If anyone has read the book "When There is no FEMA", then I was wondering what your opinion on it? I am planning on getting it, but want to see how good it is before I get it and don't really learn anything.


----------



## MrsInor (Apr 15, 2013)

Have not heard of it. I would also be interested in a review.


----------



## Salt-N-Pepper (Aug 18, 2014)

I've got it, it's pretty good. 

I'll send a message to the author and see if he can log in here and fill you in on it.


----------



## Hemi45 (May 5, 2014)

Interesting timing ... my copy is scheduled to be delivered tomorrow. I'm not sure it will be a "page turner" but should make a handy reference guide for the collection.


----------



## Oddcaliber (Feb 17, 2014)

Federal Employees Missing Again!


----------



## bigdogbuc (Mar 23, 2012)

Is this what you're referring to?

http://nofema.com/NoFemaPreview.pdf


----------



## RBryant (Nov 3, 2014)

Hi All,

I was asked to drop in and provide a little more info about my book "When There is No FEMA - Survival for Normal People in (Very) Abnormal Times".

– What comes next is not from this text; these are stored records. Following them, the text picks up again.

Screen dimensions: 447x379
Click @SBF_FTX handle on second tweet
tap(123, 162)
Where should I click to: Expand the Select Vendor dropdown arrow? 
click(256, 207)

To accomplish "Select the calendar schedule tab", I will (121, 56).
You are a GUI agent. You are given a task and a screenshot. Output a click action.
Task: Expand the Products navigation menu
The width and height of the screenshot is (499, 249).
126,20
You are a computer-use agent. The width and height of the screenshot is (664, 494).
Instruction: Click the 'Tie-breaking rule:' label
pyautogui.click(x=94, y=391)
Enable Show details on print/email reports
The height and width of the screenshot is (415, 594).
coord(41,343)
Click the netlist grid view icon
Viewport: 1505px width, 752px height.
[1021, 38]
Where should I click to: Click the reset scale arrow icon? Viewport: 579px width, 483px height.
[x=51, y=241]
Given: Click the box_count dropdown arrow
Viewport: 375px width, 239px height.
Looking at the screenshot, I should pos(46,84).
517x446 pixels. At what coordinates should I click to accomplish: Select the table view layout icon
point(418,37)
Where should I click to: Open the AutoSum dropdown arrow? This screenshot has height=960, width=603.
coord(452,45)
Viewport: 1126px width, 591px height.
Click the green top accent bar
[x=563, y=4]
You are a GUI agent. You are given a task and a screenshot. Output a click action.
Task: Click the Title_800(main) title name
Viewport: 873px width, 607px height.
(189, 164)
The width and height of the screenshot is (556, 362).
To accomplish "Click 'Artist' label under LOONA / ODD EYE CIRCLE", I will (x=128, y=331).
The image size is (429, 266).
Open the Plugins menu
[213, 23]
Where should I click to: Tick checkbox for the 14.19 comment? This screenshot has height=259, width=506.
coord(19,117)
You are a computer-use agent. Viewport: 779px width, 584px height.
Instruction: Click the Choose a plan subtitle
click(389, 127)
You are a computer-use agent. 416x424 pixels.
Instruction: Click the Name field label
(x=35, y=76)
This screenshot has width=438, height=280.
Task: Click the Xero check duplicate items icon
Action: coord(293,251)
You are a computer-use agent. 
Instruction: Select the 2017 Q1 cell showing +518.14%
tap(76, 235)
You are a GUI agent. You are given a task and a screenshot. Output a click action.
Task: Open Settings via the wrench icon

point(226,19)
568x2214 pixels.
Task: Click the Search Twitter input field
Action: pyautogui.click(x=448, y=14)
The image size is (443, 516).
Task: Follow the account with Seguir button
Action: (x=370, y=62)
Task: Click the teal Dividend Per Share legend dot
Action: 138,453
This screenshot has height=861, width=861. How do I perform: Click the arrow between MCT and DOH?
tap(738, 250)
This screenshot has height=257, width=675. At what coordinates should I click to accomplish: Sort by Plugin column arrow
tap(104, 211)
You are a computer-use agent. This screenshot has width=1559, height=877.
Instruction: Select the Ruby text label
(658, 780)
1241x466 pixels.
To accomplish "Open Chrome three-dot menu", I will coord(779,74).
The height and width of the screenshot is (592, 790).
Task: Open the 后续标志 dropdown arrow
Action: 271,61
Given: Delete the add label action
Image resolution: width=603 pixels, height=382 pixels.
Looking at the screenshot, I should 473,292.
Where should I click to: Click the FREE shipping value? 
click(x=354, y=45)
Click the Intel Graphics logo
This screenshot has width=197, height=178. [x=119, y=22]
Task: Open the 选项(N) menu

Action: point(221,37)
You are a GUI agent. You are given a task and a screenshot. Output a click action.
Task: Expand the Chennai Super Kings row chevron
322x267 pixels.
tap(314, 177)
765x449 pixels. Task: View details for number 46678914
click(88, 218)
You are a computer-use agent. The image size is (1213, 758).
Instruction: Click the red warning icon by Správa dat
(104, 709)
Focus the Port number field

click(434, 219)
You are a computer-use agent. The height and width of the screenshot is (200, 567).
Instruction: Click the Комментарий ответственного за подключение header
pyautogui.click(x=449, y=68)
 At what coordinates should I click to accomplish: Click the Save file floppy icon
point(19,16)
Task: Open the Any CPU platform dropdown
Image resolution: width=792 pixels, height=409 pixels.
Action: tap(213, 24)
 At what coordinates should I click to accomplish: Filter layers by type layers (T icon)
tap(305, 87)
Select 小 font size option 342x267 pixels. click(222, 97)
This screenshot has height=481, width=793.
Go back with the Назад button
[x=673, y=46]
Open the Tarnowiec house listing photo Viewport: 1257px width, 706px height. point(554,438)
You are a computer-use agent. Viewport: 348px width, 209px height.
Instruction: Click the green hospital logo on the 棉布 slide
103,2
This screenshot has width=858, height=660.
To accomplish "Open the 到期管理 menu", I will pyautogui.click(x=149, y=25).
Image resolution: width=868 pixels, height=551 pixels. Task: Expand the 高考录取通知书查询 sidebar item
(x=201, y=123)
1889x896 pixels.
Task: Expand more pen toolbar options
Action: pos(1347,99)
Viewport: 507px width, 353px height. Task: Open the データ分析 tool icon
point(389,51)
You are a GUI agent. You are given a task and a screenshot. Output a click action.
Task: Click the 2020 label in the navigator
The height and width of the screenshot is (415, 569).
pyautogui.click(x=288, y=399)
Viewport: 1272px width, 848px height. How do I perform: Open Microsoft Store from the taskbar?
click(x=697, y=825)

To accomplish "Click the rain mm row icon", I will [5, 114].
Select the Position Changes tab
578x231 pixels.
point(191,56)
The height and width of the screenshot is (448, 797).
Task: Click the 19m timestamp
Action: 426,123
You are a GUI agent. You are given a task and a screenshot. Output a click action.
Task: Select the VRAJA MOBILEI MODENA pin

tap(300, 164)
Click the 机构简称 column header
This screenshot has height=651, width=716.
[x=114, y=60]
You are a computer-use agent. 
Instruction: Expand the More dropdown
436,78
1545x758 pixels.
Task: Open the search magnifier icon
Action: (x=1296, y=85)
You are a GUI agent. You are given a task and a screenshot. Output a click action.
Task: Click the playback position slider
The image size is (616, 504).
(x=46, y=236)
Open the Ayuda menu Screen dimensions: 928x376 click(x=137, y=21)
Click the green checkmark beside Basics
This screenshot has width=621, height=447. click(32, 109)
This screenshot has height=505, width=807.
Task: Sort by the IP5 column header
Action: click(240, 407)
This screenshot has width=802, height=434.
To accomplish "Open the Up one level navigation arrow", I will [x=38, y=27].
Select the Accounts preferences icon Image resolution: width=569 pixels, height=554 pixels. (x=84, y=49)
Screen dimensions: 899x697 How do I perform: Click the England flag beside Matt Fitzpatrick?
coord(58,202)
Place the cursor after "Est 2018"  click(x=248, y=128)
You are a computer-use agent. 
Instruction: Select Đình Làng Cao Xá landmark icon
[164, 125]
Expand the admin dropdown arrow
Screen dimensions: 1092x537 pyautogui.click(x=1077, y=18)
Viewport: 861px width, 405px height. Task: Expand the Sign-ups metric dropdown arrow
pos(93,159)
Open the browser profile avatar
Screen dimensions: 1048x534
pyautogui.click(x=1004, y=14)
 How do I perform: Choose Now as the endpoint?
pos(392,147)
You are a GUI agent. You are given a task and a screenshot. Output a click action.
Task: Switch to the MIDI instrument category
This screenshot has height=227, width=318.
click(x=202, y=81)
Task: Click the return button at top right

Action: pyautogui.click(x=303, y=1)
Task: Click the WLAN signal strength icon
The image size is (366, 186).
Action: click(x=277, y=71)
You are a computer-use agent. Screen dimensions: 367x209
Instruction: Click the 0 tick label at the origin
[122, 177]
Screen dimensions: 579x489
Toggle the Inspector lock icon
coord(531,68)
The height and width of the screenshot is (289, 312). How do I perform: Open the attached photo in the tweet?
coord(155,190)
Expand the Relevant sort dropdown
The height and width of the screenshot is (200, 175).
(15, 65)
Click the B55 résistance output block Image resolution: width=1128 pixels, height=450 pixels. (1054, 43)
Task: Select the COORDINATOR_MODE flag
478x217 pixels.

Of course there is plenty of general info about myself and the book on the book's web site (nofema.com), as well as on Amazon. But here are some additional bits of information that you may find interesting: a boo

- Unlike virtually every book written on disaster preparedness, WTINF was written using the venerable 'LaTeX' publishing system that is most often used to produce college textbooks and other professional publications. This means that the book has the look-and-feel of a college textbook. For example, many survival book have no bibliography or index, while WTINF is a complete book. (The bibliography alone spans 19 pages of small-font print).

- This is actually my *second* book, with my first book being written many years ago on an entirely different topic. Because I was new to being an author with my first book it had some quality issues - and I swore never to write again unless I could produce a book of the highest quality. Each chapter of WTINF went through 18 separate quality pass checklists. In some cases, after being reviewed by my editor, entire chapters had to be scrapped and re-written at a cost of many months of hard labor. The result is a book that I feel comfortable putting my name on.

- Prior to authoring WTINF I spent several years organizing prepper meetings in Central Florida - which included putting together monthly presentations on a wide range of prepping topics for our group. That process let me to presenting to other groups throughout the Southeastern US (many 9/12 groups). The knowlege I gained from that process, as well as from late night discussions with other highly-experienced survivalists and miiltary types, was folded into this book. There is a lot of "other peoples' wisdom" between the covers.

- Since publishing WTINF I have relocated my household from the big city to my new homestead in rural West Tennessee. I am now surrounded by people who have been incorporating prepping skills into their lives for decades. Next year we expect to be raising our own chickens and goats.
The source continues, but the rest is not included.